Home Depot (HD 0.80%) is one of the market's most resilient retailers. It survived the retail apocalypse by selling a broad selection of home improvement products that were difficult to buy online, and its scale gave it a wide competitive moat.

But over the past three years, Home Depot's stock only rose 3% as the S&P 500 rallied 25%. It underperformed the market as inflation curbed consumer spending, labor costs rose, and higher interest rates cooled the housing market. So should patient investors still buy Home Depot as a turnaround play for the next three years?

A person shops for lamps in a store.

Image source: Getty Images.

How bad was Home Depot's slowdown?

Home Depot experienced a major growth spurt in fiscal 2021 (which ended in January 2021) amid the post-pandemic boom in new home sales. However, its growth in total sales, comparable store sales, and earnings all decelerated in fiscal 2022 as inflation and higher rates generated headwinds for the housing market and consumer spending. All three metrics declined in fiscal 2023 as it faced more macro challenges.

Metric

FY 2021

FY 2022

FY 2023

Total Sales Growth

14%

4%

(3%)

Comps Growth

11%

3%

(3%)

EPS Growth

30%

7%

(10%)

Data source: Home Depot.

But even as its top-line growth cooled off, Home Depot still expanded its store count from 2,317 locations at the end of fiscal 2021 to 2,337 stores in the first quarter of fiscal 2024. That ongoing expansion indicates it's still a lot healthier than other brick-and-mortar retailers, which are shuttering their weaker stores to cut costs.

For fiscal 2024, Home Depot expects its total sales to improve 1% -- but a lot of that growth will be driven by its 12 new store openings and an extra week of sales. Excluding that extra week, it still expects its comps to decline 1% for the full year. Those estimates exclude its planned takeover of SRS Distribution, a residential specialty trade distribution company, in an $18 billion deal expected to close by the end of the fiscal year.

Home Depot is still growing faster than its top competitor

Analysts expect Home Depot's total sales to rise 3% in fiscal 2025 as the macro environment improves. By comparison, Lowe's (LOW 0.30%) sales tumbled 11% in fiscal 2023 (which ended in February 2024), and analysts anticipate another 2% decline in fiscal 2024 before it finally generates 3% growth in fiscal 2025.

For fiscal 2024, Home Depot expects its gross margin to rise 50 basis points to 33.9% as its operating margin dips 10 basis points to 14.1%. Lowe's didn't provide an outlook for its gross margin (33.4% in fiscal 2023), but it expects its operating margin to slip from 13.4% in fiscal 2023 to 12.6%-12.7% in fiscal 2024. In other words, Home Depot still has the upper hand against Lowe's, its top competitor in the U.S. market, which operated about 1,700 stores at the end of its latest quarter.

Home Depot also continues to lock in more home improvement professionals by offering exclusive discounts and perks through its free Pro rewards program. Its forthcoming acquisition of SRS should complement that expansion by reaching more customers across the fragmented roofer, pool contractor, and landscape professional markets.

Where will Home Depot's stock be in three years?

Analysts expect Home Depot's earnings to increase by 1% in fiscal 2024 and 6% in fiscal 2025 as interest rates decline and the housing market heats up again. Those growth rates are steady, but they're a bit low for a stock that still trades at 22 times forward earnings. Lowe's, which is expected to suffer a 7% earnings decline in fiscal 2024 before generating 10% growth in fiscal 2025, has a lower forward multiple of 18.
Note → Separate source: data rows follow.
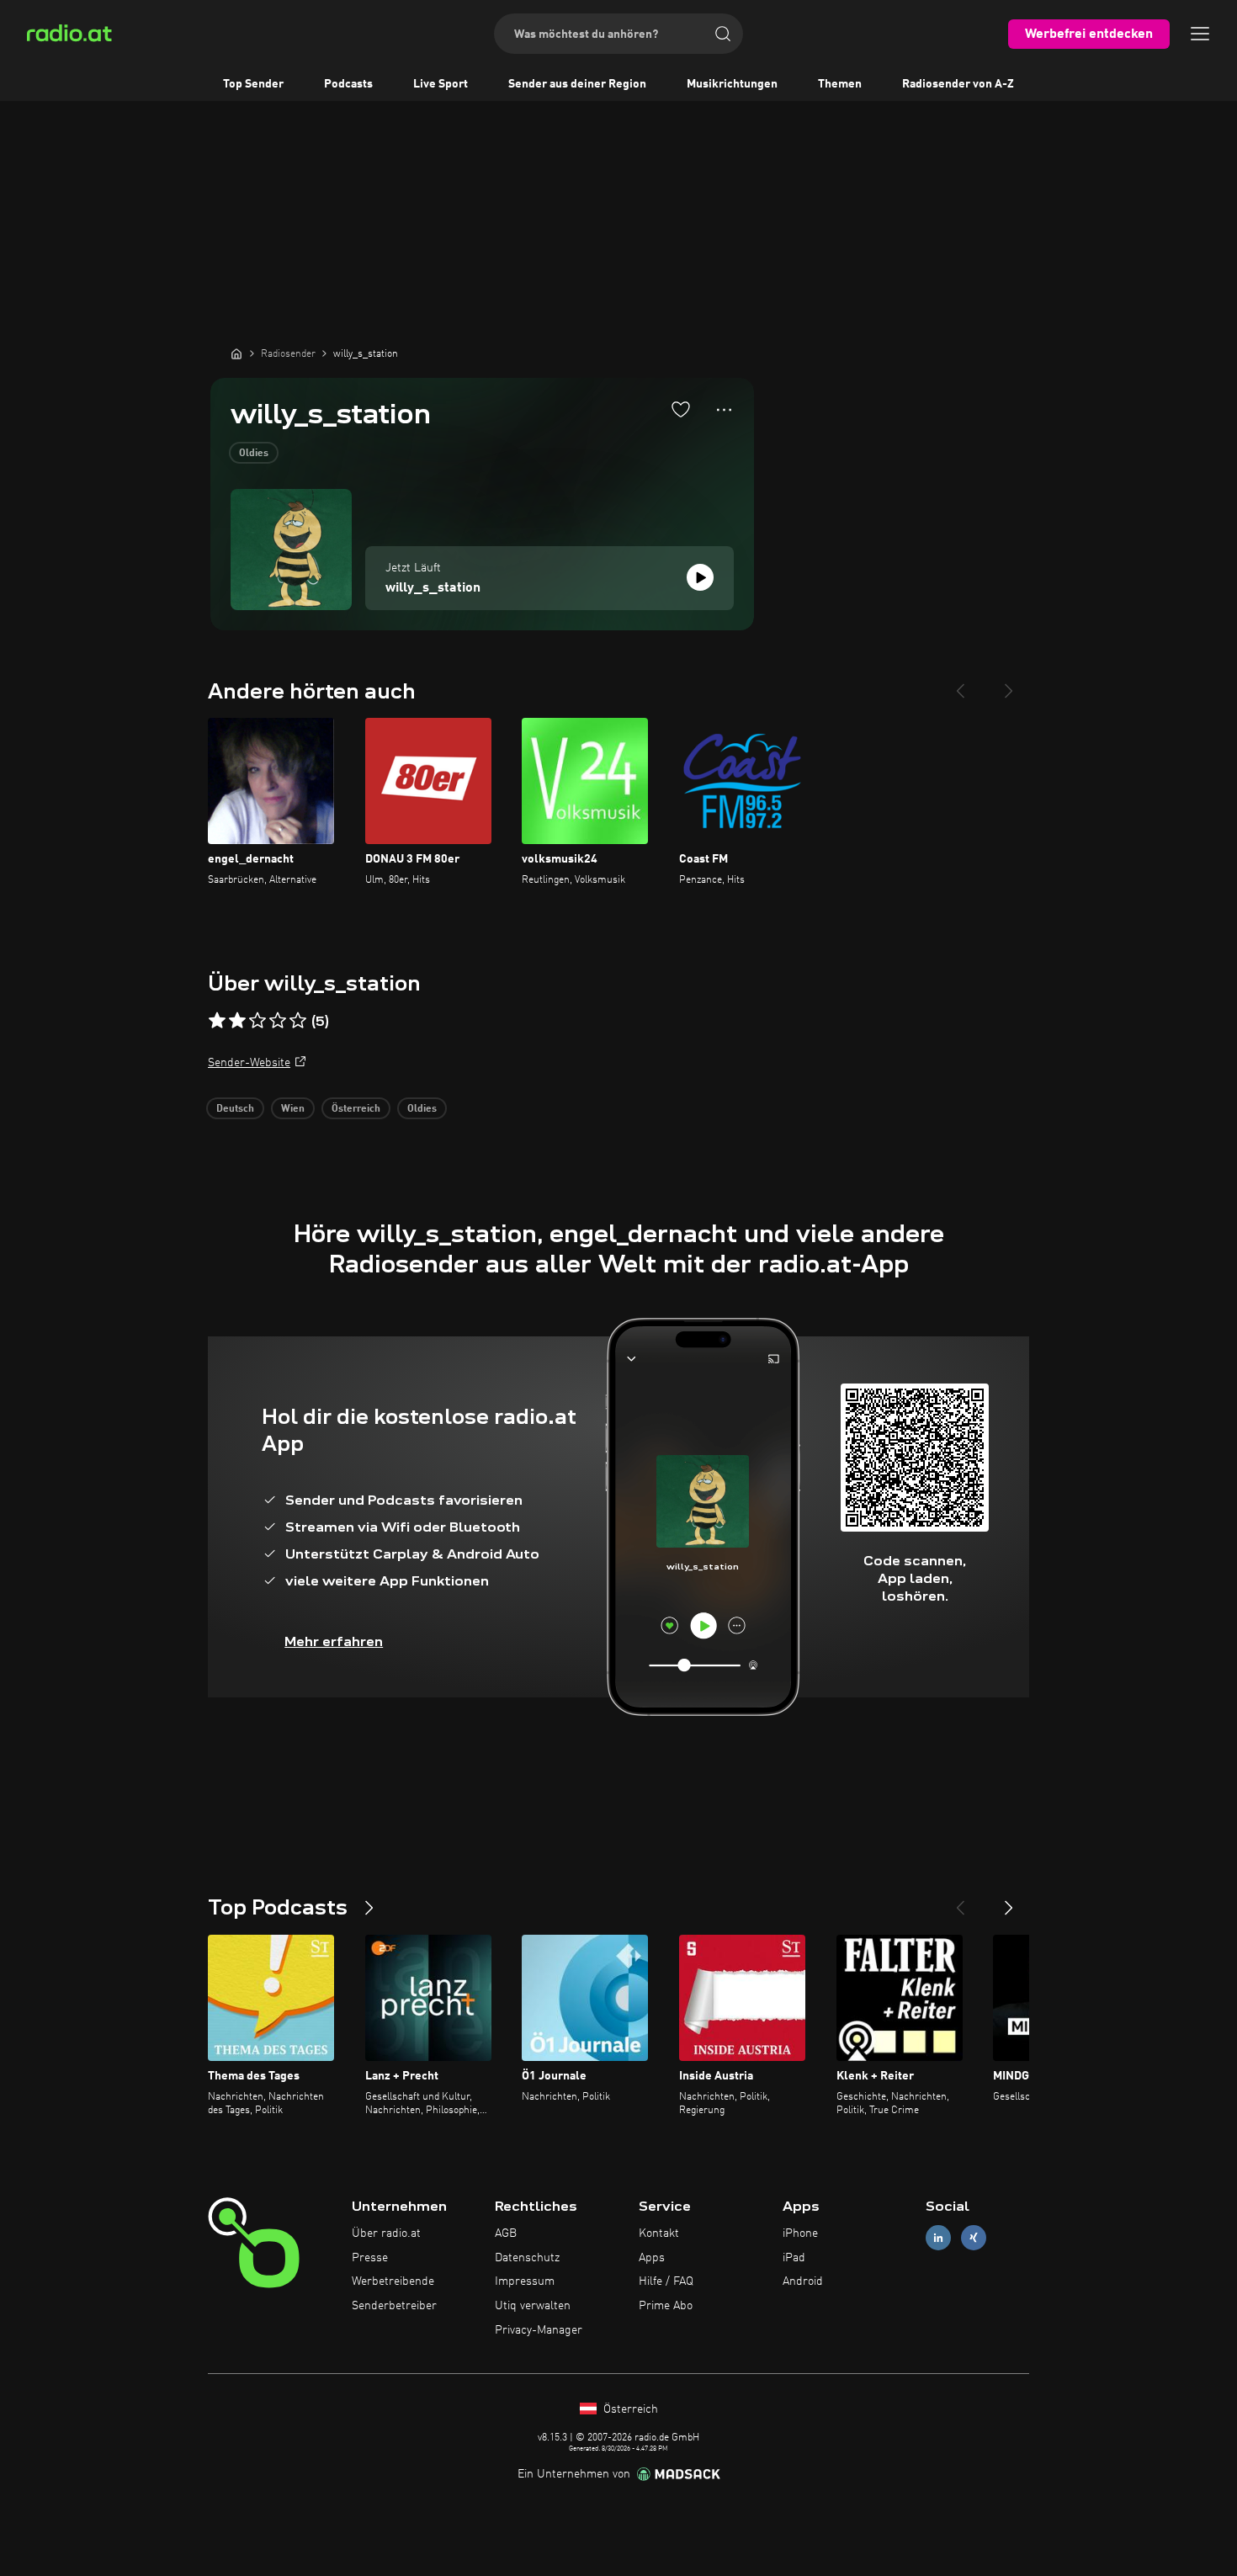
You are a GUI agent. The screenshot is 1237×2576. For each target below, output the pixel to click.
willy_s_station (432, 588)
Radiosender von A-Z (958, 84)
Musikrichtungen (732, 84)
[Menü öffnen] (1200, 34)
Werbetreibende (393, 2281)
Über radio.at (386, 2233)
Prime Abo (666, 2306)
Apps (652, 2258)
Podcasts (348, 84)
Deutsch (235, 1109)
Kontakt (659, 2233)
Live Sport (440, 84)
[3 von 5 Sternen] (257, 1021)
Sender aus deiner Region (577, 84)
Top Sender (253, 84)
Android (803, 2281)
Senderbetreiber (394, 2306)
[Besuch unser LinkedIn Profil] (938, 2237)
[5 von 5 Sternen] (298, 1021)
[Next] (1009, 684)
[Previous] (960, 684)
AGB (506, 2233)
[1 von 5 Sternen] (217, 1021)
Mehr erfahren (333, 1641)
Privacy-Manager (538, 2330)
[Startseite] (236, 353)
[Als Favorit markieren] (680, 409)
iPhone (800, 2233)
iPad (794, 2258)
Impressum (525, 2281)
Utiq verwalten (533, 2306)
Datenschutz (527, 2258)
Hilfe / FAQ (666, 2281)
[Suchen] (723, 34)
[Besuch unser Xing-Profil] (973, 2237)
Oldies (253, 454)
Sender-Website (249, 1063)
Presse (370, 2258)
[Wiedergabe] (700, 577)
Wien (293, 1109)
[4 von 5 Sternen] (278, 1021)
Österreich (356, 1109)
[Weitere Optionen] (724, 410)
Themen (840, 84)
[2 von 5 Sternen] (237, 1021)
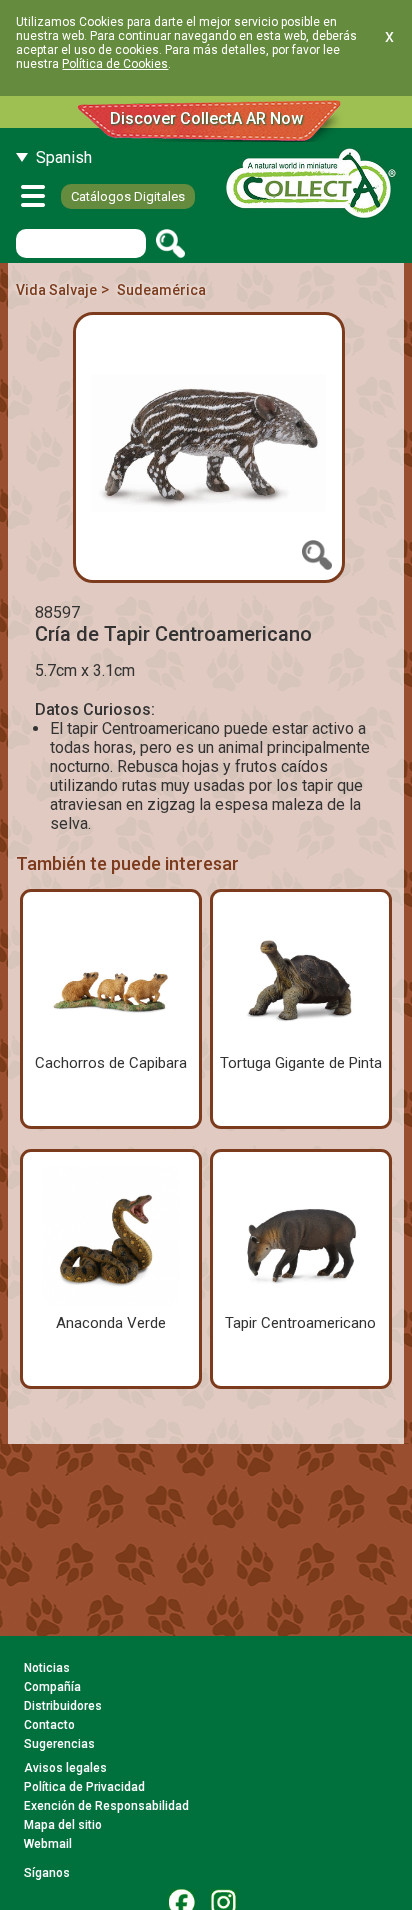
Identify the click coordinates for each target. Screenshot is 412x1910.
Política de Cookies (115, 64)
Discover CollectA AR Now (206, 118)
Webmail (48, 1844)
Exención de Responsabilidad (106, 1806)
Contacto (49, 1725)
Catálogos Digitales (128, 196)
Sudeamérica (161, 290)
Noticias (47, 1668)
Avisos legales (65, 1768)
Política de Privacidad (84, 1787)
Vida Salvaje (56, 290)
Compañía (52, 1687)
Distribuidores (63, 1706)
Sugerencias (59, 1744)
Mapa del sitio (63, 1825)
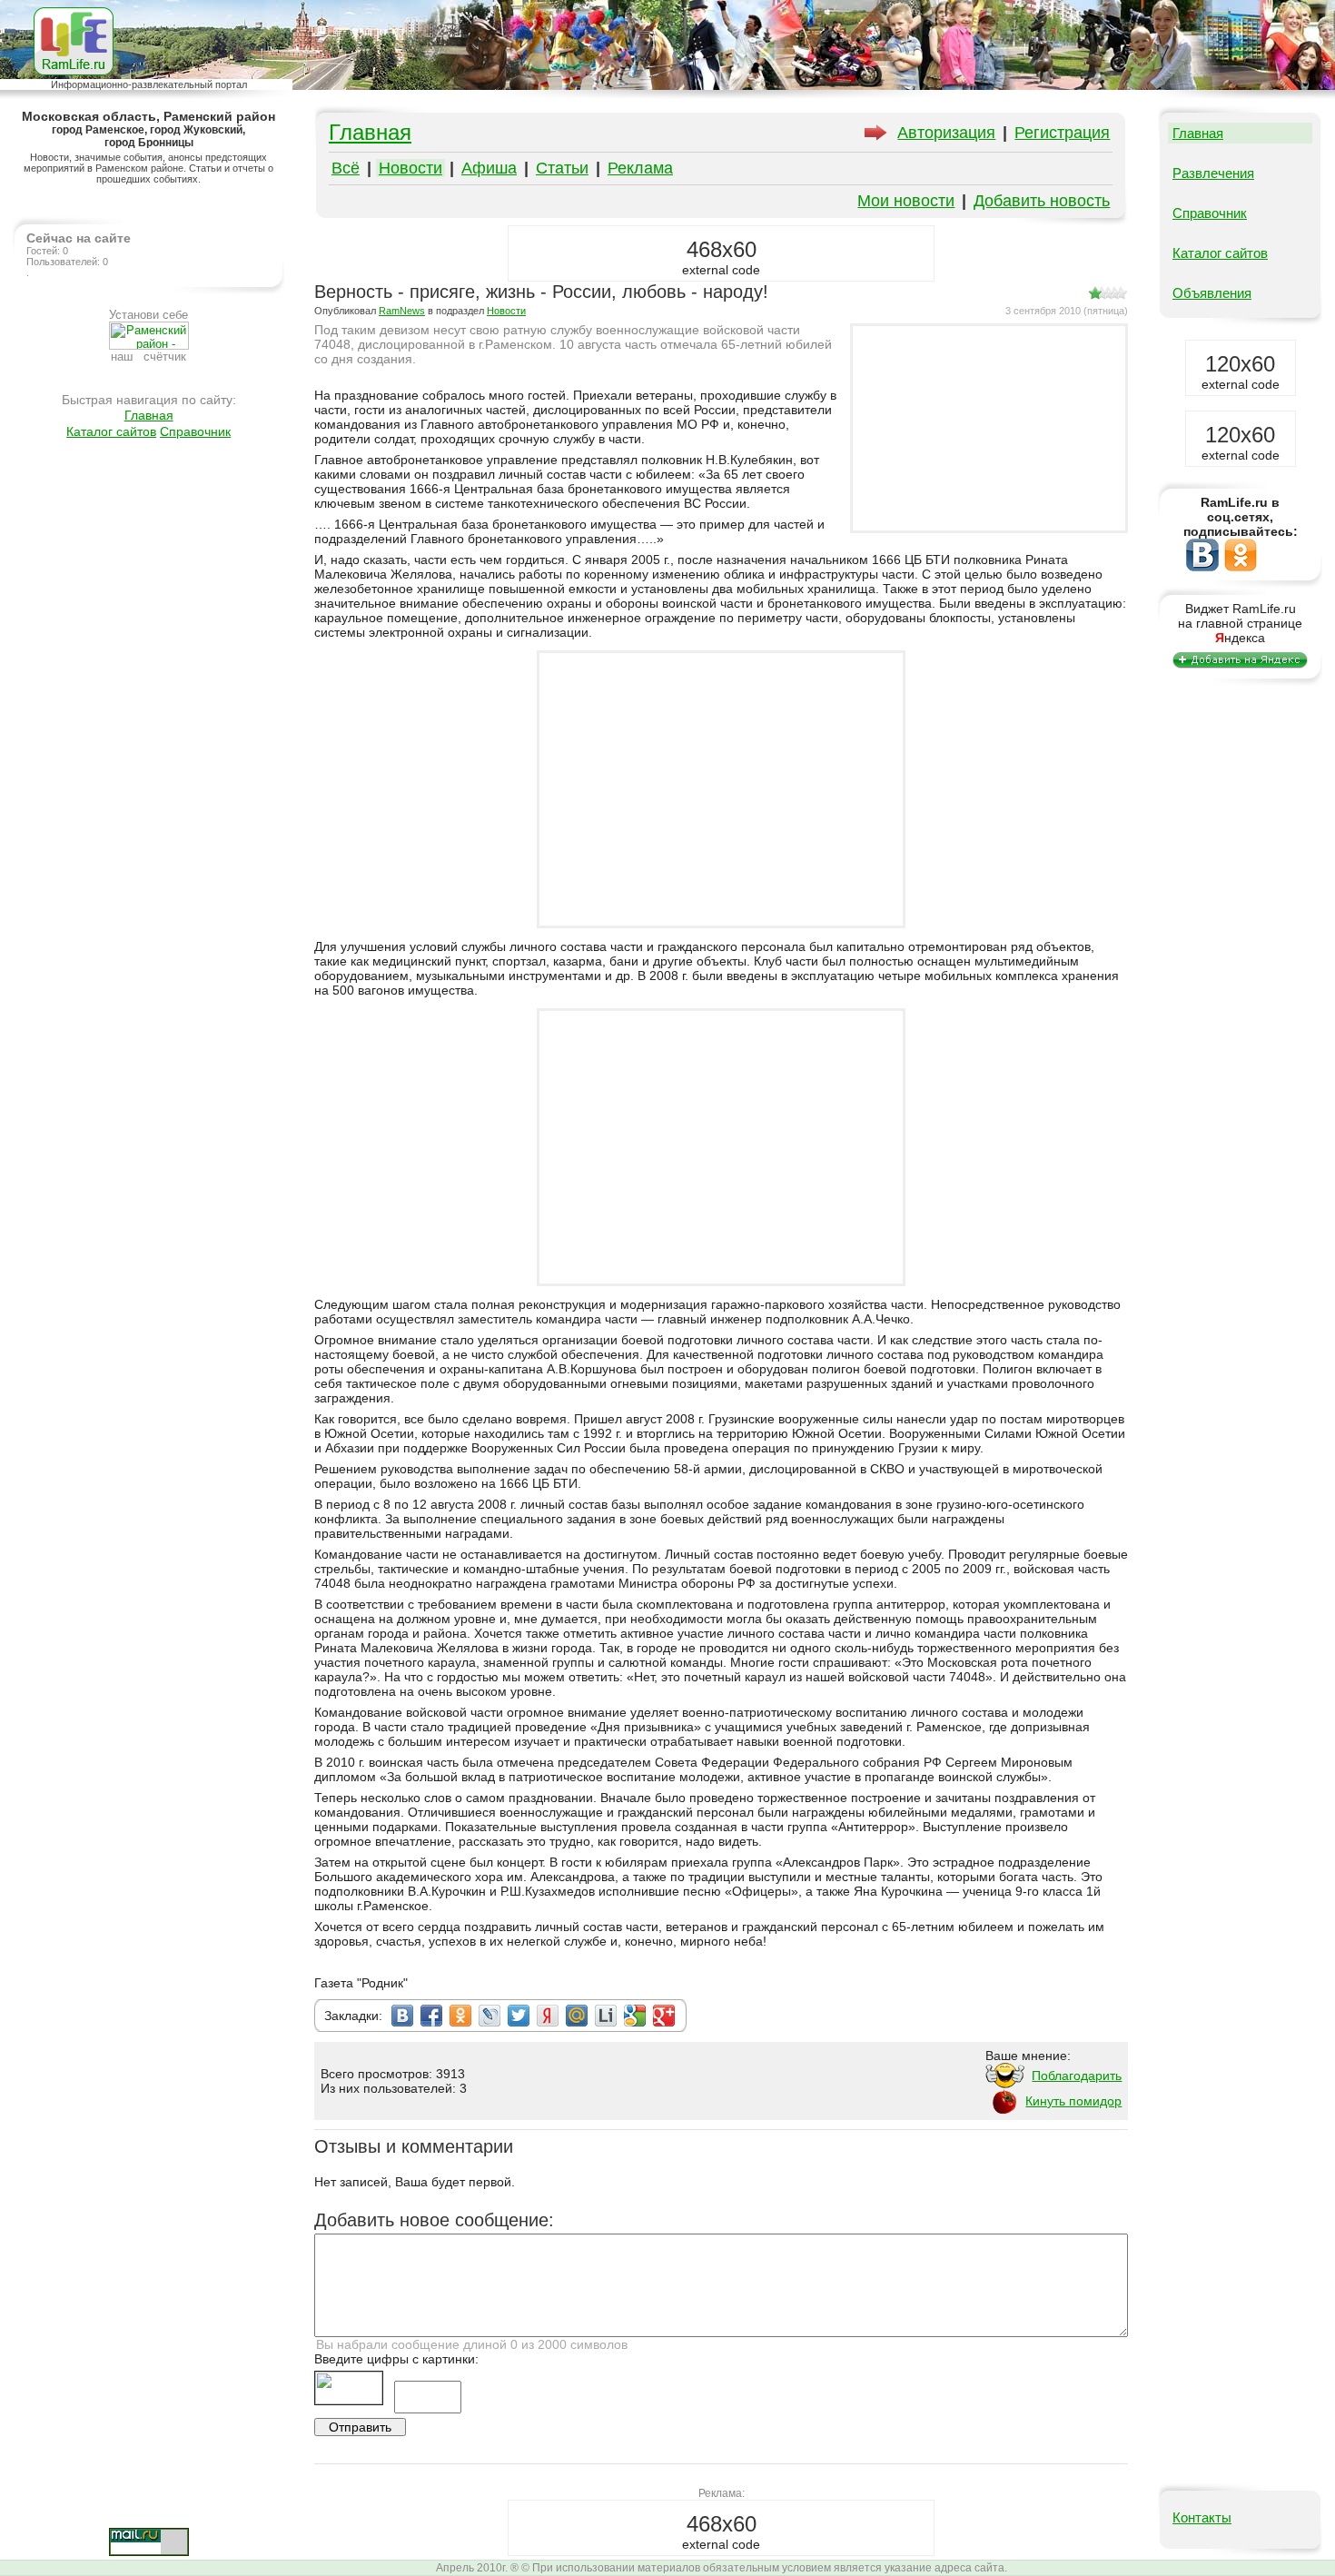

Analysts expect Home Depot's revenue and earnings to grow 4% and 8%, respectively, in fiscal 2027. If it's still trading at about 20 times earnings, its stock would only rise 6% to about $350. But if it trades at about 25 times earnings -- as it did throughout most of 2020 to 2022 -- it could rally roughly 33% to $440 over the next three years.

Home Depot's stock will likely remain out of favor unless interest rates cool and the housing market begins to accelerate. However, investors who buy the stock today can collect its reliable forward dividend yield of 2.7% until that recovery finally happens.